Apperceptual comments on an interesting problem in one of his blog posts [not online anymore]. He is discussing the importance of high order co-occurrences on word similarity measures in LSA. The part that interested me was the discussion of Singular Value Decomposition (SVD). My interpretation has always been that SVD’s most useful characteristic was to amplify the information content and reduces noise. Certainly an interesting question that comes to mind is, how to measure such an improvement. A dimensional reduction (or for that matter any noise reduction) is only useful when applied appropriately or it falls short of its ability or worse reduces the (useful) information content. To test this run a semantic vector space with increasingly harsh dimensional reduction on the vector space. The vectors start focusing, then clumping until the reduction is too high and they collapse on a handful of dimensions.

The two other points he makes are latent meaning being embedded in the columns of the matrix as well as high order co-occurences. Latter appears to be disputed by Landauer and as explained by Apperceptual appears to have little influence.

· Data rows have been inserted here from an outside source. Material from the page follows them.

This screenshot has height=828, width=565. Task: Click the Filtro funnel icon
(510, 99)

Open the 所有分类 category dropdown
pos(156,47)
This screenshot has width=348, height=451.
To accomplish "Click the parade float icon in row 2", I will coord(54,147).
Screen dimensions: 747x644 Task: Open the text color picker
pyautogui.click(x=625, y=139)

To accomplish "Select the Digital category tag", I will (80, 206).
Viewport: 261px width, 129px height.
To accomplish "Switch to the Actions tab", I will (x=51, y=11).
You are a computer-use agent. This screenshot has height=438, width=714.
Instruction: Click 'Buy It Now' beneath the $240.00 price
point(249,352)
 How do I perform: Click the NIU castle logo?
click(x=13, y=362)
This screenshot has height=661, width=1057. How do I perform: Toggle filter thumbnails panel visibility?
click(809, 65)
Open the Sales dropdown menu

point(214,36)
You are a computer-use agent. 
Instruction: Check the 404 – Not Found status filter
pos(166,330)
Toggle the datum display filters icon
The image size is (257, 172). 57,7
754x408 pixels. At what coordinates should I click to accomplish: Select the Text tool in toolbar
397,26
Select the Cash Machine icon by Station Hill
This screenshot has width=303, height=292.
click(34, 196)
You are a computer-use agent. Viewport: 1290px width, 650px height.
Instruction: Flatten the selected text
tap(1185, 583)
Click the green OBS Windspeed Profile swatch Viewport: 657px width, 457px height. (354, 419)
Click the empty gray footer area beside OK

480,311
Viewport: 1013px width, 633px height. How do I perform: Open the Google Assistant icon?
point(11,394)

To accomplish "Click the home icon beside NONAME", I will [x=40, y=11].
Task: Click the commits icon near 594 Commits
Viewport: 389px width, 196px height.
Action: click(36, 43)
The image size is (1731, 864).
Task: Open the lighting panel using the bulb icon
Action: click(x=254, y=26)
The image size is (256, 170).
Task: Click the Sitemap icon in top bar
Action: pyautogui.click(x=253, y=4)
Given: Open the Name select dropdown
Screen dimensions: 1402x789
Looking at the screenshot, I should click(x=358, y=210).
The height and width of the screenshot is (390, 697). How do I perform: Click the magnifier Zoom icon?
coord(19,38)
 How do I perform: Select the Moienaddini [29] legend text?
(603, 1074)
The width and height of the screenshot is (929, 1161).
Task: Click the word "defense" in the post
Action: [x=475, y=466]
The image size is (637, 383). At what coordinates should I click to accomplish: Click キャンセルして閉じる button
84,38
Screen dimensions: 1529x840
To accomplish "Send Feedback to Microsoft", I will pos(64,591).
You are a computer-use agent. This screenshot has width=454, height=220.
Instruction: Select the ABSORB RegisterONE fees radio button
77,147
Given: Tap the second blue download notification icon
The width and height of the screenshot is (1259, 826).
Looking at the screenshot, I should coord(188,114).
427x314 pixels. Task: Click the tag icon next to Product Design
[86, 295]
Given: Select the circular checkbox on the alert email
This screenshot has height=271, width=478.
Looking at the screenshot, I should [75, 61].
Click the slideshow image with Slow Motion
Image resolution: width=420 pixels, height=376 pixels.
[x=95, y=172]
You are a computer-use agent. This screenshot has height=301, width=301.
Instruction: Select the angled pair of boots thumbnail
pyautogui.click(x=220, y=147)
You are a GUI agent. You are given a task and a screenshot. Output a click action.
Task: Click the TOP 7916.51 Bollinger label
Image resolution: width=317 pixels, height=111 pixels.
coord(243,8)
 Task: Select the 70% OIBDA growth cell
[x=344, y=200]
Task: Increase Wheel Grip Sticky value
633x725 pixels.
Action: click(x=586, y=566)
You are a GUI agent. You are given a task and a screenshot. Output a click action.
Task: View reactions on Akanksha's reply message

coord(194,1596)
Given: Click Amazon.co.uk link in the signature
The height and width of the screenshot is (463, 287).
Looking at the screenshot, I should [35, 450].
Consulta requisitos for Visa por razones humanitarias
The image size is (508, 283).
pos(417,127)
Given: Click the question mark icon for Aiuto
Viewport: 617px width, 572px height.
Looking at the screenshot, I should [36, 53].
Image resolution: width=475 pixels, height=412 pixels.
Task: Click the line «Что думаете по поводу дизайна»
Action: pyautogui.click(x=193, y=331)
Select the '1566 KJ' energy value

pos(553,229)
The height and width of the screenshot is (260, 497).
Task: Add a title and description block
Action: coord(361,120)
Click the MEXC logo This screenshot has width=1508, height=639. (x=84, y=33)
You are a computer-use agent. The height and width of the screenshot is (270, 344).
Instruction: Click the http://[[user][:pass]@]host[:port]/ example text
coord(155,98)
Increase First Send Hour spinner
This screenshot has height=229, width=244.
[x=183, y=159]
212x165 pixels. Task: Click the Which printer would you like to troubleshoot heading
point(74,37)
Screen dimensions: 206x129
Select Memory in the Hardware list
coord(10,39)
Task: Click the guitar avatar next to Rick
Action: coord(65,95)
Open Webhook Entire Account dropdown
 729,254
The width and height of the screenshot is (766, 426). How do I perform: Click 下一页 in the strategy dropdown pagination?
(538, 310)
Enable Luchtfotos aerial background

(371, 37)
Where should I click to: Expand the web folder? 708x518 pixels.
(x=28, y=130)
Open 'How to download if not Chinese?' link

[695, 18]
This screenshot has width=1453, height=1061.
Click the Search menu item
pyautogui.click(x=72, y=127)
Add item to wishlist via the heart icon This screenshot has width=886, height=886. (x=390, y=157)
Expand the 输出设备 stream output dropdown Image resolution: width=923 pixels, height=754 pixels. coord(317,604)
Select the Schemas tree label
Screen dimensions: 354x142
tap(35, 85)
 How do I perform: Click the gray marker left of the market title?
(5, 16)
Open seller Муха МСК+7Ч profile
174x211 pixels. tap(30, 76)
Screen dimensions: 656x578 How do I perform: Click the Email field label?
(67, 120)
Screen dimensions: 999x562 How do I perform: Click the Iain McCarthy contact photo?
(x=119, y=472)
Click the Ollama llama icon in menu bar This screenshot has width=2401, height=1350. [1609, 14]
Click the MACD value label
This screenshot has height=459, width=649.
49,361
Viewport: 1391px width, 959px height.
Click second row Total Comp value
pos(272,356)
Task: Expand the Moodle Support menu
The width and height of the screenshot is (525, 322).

I am not certain how much difference there is between latent meaning and high order co-occurrences. It might very well be that these two are closely linked if not the same. If one thinks about Hinrich Schütze’s Automatic word sense discrimination it seems to make a similar point with context and second order co-occurences. Assuming the context of a word is similar to the mentioned columns and the contained latent meanings then one could argue that they are nothing more than high order co-occurrences. To be honest it is not a completely accurate comparison as Schütze bases his work on a HAL matrix and not LSA.